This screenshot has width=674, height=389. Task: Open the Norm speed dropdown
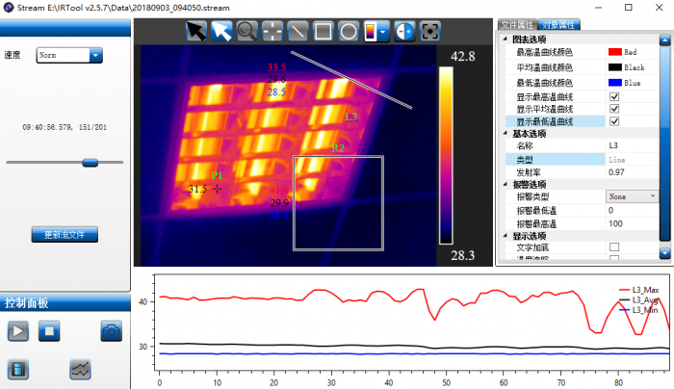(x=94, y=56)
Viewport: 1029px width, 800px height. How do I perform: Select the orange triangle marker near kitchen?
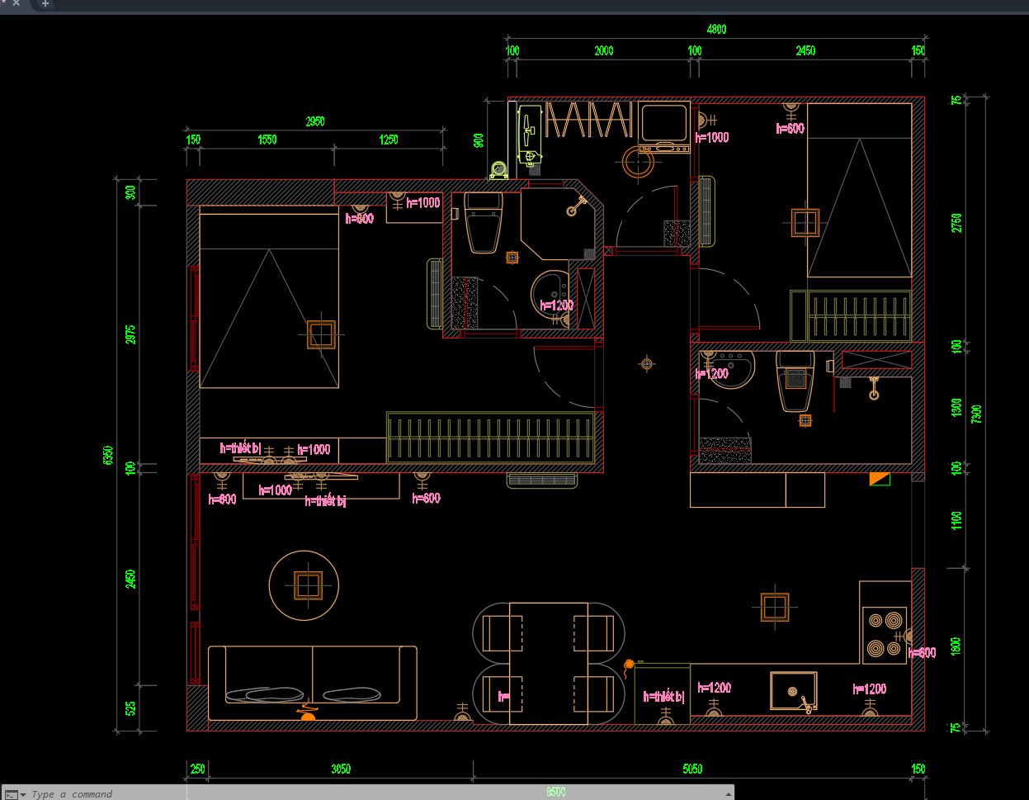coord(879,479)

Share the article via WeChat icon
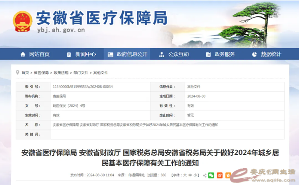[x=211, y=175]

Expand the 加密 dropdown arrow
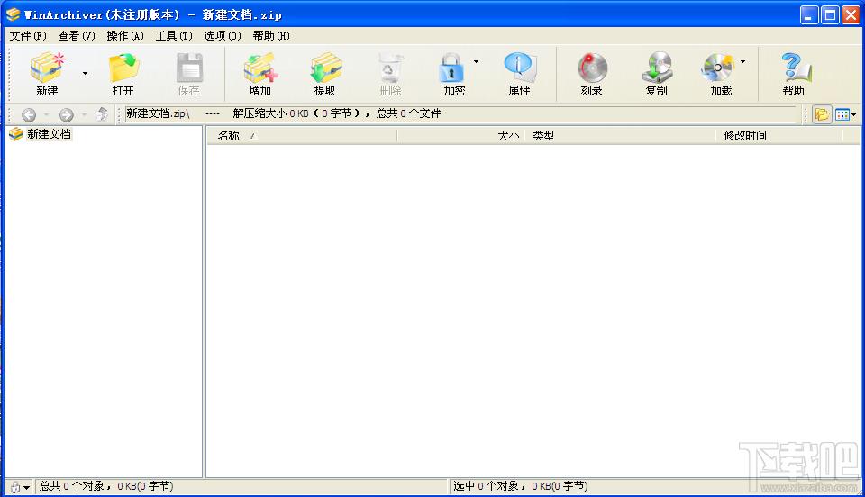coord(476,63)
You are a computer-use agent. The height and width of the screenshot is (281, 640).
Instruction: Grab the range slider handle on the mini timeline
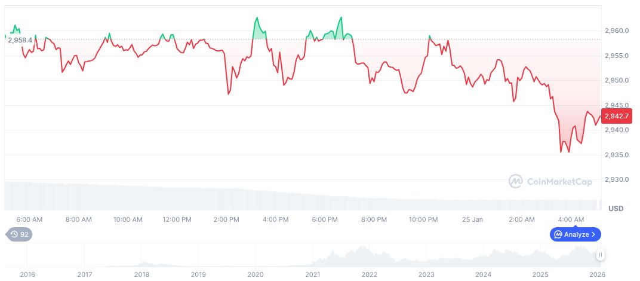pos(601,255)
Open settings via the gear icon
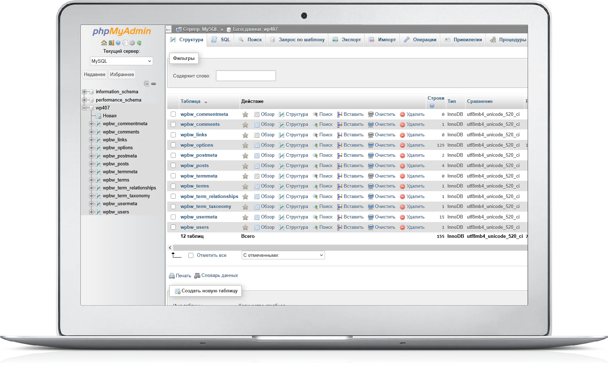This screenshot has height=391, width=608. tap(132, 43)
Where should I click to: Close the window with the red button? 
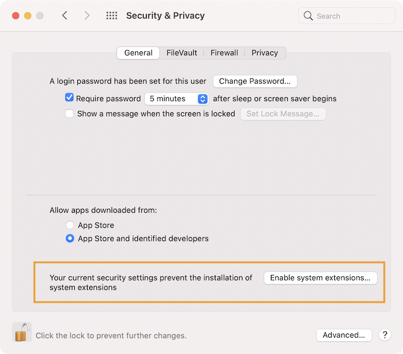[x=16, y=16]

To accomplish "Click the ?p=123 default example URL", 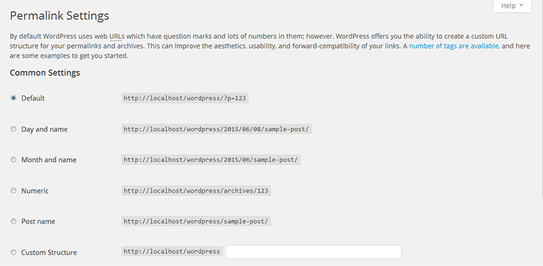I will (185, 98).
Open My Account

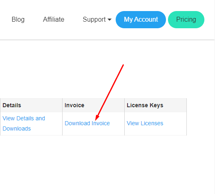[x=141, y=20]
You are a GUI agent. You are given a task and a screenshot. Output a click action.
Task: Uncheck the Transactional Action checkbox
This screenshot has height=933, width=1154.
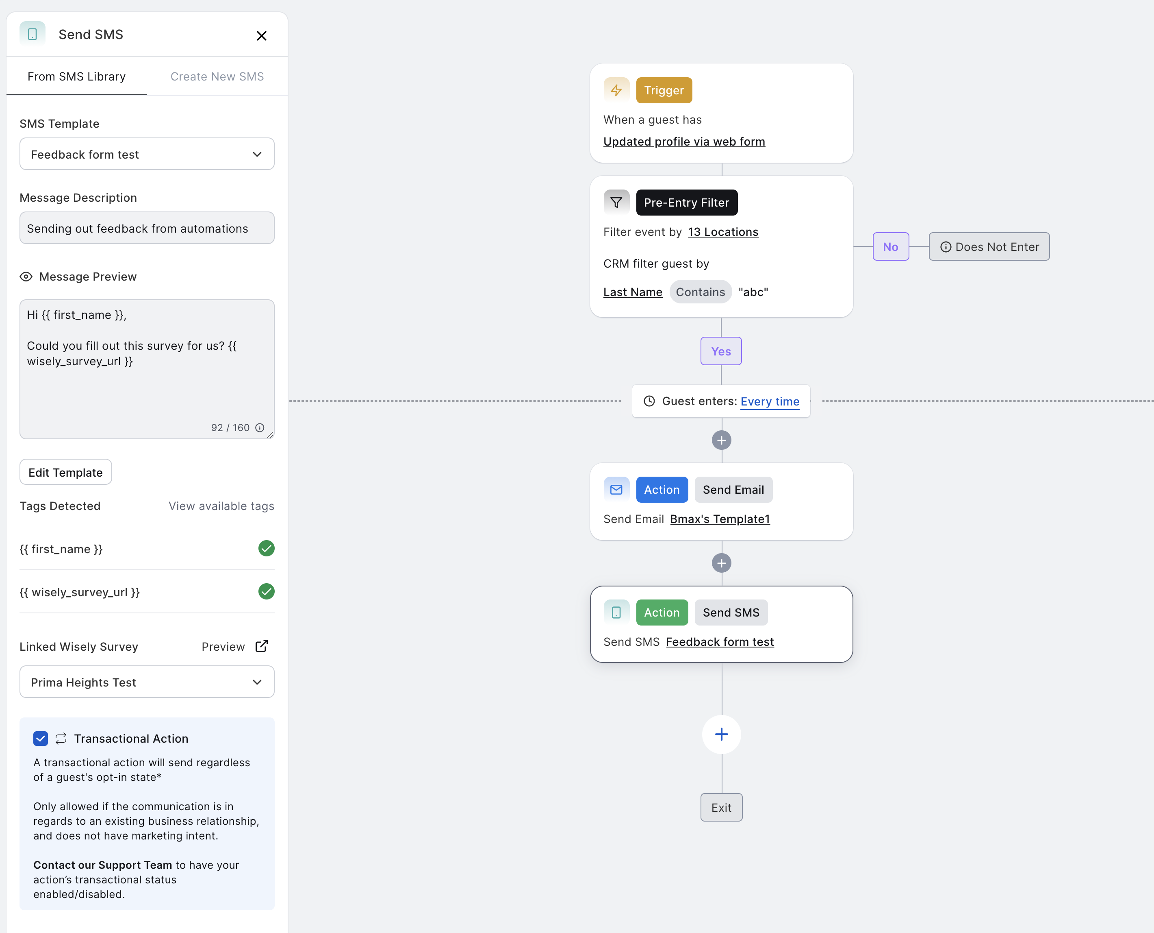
• • • •
• What you have to do:
Nothing but lines that contain "agent" should appear in the answer. Copy each from the records.

• Solution below:
You are a computer-use agent. The height and width of the screenshot is (281, 640).
You are a GUI agent. You are given a task and a screenshot. Output a click action.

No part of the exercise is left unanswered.